Sure enough, you see a spike in glucose for maltodextrin in the first half hour after ingestion and the commencement of exercise. This is accompanied by a spike in insulin that follows a similar profile. No such spikes are observed for Superstarch. ‘So far so good’, I hear you cry! Well yes, I suppose. I always ask myself at these moments the following question: ‘So what?’. Why does this matter? The line that UCAN offer is that insulin spikes harm the body’s ability to metabolise fat. Maybe, but this effect only appears to be transient; for the remainder of the exercise period, both insulin and glucose map closely, before rising again once exercise ceases, and the glucose is no longer being consumed by the muscles.
Another proposed benefit I have heard is that the product allows you to feed less often. Maybe again, maybe not. The carb load you get from a gram of one will be very close to that you get from a gram of the other. I can’t see that any magic happens to get round that fundamental, even if the profile of how that carb finds its way into your blood as useful glucose is modestly different.
Finally on this study, there is little discussion on the ‘So What’. What is mentioned, however, is that there was no significant difference in performance after the monitoring period finished. “Upon completing the 150-min cycling bout, cyclists performed a time trial at 100% VO2peak to fatigue. Paired-samples t tests revealed that there was no difference between the HMS and MAL trials.”
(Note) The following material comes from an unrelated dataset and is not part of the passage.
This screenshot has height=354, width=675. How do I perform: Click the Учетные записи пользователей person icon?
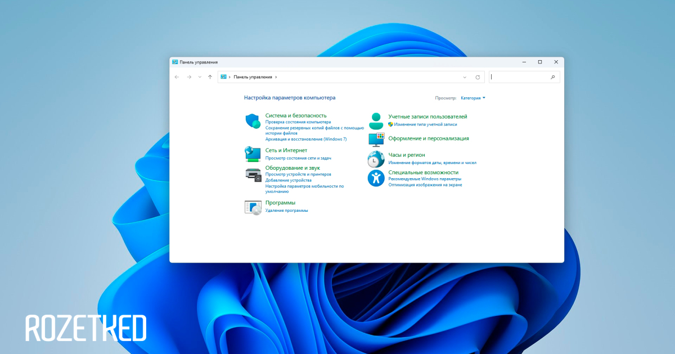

I guess if people want to give this a try they can. I know some distance swimmers who are doing precisely that, and one of them swears by it. The unfortunate thing about Superstarch is that it doesn’t dissolve in the nice way the maltodextrin does, and has a fairly unpleasant mouthfeel. It’s also not cheap.
Controlled experiments are always very difficult to conduct when it is just you as the subject of your own individual trial. Confounding factors around performance, and the difficulty in obtaining objective data, cloud our ability to form judgements on what works best. But at the end of the day, finding out what is best for us, while stress testing ourselves on long swims is the only way we have of coming up with the best thing for us. I know that towards the end of my six hour Windermere swim in August, I was feeling a little peaky with all of the ribena-flavoured maltodextrin I chugged all of the way up the lake. So I will make it less strong next time, or maybe drink less, or maybe both.
NOTE – I have no relationship, commercial or otherwise, with any vendors of products discussed today.